** やること **
京王線の文章の中で「冴えない店が散在する参道に一軒の天丼屋あり。」から始まり「それゆえに四八天丼を屋号とした由。」で終わるところを書き写し、「中ジョッキ」を「大ジョッキ」に入れ替えてください。

** 表示された文章 **
2017年9月27日水曜日

第1709話 京王線に乗って (その3)

高幡不動の参道は行き交う人もまばらなり。
近年、元寇の如くに襲来する外人勢も見掛けない。
それにしてもあのベルギー娘、
何でまたこんな遠くに?
今でもこんななのに40年前の昔だヨ、
ちと理解に苦しむな。

境内を一めぐりするのに30分を要した。
もともとお寺はそんなに好きじゃないから
わりかし長く居たほうだと思う。
お堂や五重塔より、日野市のヒーロー、
土方歳三の銅像に見入ったくらいだ。
もっとも葛飾柴又の寅さん&さくらの銅像に似て
デキはあまりよくないな。

参道を引き返す。
時刻は15時にならんとしている。
ふむ、3時のおやつは文明堂か―。
いや、カステラなんか食ってる場合じゃないぜ、
そろそろガス欠症状、現る、現る。

冴えない店が散在する参道に一軒の天丼屋あり。
その名も「四八(よんぱち)天丼」ときたもんだ。
天丼はどうでもいいんだけど、
例によって生ビールに引き寄せられる。
そういえば、元住吉のオズ商店街でも
ビール飲みたさ一心で天ぷら屋に飛び込んだっけ。

その二の舞であった。
券売機にて中ジョッキ(400円)と四八天丼(530円)を購入。
何でもこの天丼はかつて480円だったそうな。
それゆえに四八天丼を屋号とした由。

内容は海老・穴子・いか・かぼちゃ・オクラ。

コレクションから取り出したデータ

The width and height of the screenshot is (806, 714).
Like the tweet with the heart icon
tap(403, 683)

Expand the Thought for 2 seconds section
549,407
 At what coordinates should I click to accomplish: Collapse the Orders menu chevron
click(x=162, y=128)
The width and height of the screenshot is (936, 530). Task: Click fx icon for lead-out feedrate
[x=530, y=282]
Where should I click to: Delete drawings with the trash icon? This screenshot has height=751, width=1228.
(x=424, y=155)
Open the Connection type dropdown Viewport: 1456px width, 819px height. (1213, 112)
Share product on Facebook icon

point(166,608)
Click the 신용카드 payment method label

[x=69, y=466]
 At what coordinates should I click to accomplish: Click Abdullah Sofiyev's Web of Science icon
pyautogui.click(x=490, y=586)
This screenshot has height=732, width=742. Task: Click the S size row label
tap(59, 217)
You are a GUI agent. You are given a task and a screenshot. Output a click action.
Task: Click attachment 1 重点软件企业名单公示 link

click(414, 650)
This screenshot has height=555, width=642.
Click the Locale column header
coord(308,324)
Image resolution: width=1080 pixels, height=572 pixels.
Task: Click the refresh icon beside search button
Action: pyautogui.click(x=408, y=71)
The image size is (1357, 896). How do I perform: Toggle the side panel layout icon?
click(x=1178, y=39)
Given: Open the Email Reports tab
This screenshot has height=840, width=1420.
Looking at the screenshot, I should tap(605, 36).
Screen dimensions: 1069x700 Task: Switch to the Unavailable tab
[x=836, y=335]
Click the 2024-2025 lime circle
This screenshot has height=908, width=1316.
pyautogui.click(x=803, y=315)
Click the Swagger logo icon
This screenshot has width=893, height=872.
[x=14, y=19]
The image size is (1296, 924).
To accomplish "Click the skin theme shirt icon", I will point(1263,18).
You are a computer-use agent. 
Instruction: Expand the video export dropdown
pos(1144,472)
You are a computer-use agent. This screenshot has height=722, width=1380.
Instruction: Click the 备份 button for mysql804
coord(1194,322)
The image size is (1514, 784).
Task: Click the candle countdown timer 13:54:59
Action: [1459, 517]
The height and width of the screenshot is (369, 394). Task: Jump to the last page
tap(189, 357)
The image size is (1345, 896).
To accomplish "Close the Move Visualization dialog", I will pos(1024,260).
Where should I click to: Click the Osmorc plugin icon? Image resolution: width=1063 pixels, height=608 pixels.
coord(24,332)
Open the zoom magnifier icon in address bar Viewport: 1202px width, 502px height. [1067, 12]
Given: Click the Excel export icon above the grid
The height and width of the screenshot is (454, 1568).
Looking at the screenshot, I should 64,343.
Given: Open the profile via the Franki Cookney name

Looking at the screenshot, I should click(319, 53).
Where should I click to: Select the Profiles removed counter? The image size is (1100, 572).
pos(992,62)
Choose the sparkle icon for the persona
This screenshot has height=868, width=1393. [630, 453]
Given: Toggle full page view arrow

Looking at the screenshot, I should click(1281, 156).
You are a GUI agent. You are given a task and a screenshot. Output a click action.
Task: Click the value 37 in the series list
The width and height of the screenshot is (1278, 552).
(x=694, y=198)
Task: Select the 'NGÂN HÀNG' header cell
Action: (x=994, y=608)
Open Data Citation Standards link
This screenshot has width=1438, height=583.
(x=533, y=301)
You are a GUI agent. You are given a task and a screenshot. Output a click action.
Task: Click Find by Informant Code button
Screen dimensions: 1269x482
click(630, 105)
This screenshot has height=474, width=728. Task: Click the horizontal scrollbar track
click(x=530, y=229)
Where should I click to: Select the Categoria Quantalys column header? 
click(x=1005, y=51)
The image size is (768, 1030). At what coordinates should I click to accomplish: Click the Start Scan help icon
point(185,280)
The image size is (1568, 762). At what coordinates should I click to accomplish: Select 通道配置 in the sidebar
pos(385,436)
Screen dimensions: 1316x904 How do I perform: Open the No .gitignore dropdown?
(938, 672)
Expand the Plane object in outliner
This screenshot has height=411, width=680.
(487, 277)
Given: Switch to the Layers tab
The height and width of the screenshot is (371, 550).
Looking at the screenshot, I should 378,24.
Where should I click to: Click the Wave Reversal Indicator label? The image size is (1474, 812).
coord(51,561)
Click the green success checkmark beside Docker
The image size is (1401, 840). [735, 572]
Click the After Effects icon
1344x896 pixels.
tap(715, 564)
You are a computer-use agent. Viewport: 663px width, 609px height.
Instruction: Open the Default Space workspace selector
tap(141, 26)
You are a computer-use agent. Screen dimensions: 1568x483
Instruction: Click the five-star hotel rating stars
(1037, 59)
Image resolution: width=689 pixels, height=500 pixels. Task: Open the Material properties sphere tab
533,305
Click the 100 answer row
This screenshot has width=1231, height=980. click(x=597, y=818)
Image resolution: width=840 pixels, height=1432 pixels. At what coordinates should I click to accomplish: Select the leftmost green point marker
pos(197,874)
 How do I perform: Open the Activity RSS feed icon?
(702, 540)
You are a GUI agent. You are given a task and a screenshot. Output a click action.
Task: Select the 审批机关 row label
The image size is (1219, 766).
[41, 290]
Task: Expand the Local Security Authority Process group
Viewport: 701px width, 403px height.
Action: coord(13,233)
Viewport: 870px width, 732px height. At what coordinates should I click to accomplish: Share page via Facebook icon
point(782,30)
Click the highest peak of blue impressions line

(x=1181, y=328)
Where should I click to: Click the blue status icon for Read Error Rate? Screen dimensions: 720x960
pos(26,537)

** 出力結果 **
冴えない店が散在する参道に一軒の天丼屋あり。
その名も「四八(よんぱち)天丼」ときたもんだ。
天丼はどうでもいいんだけど、
例によって生ビールに引き寄せられる。
そういえば、元住吉のオズ商店街でも
ビール飲みたさ一心で天ぷら屋に飛び込んだっけ。

その二の舞であった。
券売機にて大ジョッキ(400円)と四八天丼(530円)を購入。
何でもこの天丼はかつて480円だったそうな。
それゆえに四八天丼を屋号とした由。